**EXERCISE TASK**
Recast the lines from the one containing "The width and height of the screenshot is (1456, 814)." through the last line as a JSON list of strings, one string per line, with blank lines left out.

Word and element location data
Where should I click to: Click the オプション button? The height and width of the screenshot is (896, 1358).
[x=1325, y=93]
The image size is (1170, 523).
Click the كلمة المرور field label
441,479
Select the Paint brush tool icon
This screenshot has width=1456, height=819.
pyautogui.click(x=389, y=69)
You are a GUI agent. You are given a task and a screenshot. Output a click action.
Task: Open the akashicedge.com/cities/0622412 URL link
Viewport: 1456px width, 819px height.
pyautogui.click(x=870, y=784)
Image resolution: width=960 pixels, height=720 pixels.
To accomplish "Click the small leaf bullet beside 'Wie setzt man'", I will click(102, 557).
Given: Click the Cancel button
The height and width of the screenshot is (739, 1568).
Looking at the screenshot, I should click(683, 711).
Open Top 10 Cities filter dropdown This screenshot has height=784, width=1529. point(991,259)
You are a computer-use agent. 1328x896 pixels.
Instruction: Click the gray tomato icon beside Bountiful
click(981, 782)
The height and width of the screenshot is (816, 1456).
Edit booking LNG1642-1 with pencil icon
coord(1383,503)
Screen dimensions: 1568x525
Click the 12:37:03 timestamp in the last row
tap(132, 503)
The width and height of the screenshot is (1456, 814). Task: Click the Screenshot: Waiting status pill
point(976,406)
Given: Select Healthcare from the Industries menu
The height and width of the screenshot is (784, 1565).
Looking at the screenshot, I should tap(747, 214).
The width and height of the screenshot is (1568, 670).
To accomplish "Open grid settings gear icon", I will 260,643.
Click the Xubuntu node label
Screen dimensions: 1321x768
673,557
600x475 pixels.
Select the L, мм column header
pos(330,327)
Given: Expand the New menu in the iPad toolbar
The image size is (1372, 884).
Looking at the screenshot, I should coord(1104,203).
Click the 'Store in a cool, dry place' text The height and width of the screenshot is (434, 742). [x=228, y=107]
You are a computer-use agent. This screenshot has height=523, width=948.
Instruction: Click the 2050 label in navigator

**WORKED ANSWER**
[
  "The width and height of the screenshot is (1456, 814). Task: Click the Screenshot: Waiting status pill",
  "point(976,406)",
  "Given: Select Healthcare from the Industries menu",
  "The height and width of the screenshot is (784, 1565).",
  "Looking at the screenshot, I should tap(747, 214).",
  "The width and height of the screenshot is (1568, 670).",
  "To accomplish \"Open grid settings gear icon\", I will 260,643.",
  "Click the Xubuntu node label",
  "Screen dimensions: 1321x768",
  "673,557",
  "600x475 pixels.",
  "Select the L, мм column header",
  "pos(330,327)",
  "Given: Expand the New menu in the iPad toolbar",
  "The image size is (1372, 884).",
  "Looking at the screenshot, I should coord(1104,203).",
  "Click the 'Store in a cool, dry place' text The height and width of the screenshot is (434, 742). [x=228, y=107]",
  "You are a computer-use agent. This screenshot has height=523, width=948.",
  "Instruction: Click the 2050 label in navigator"
]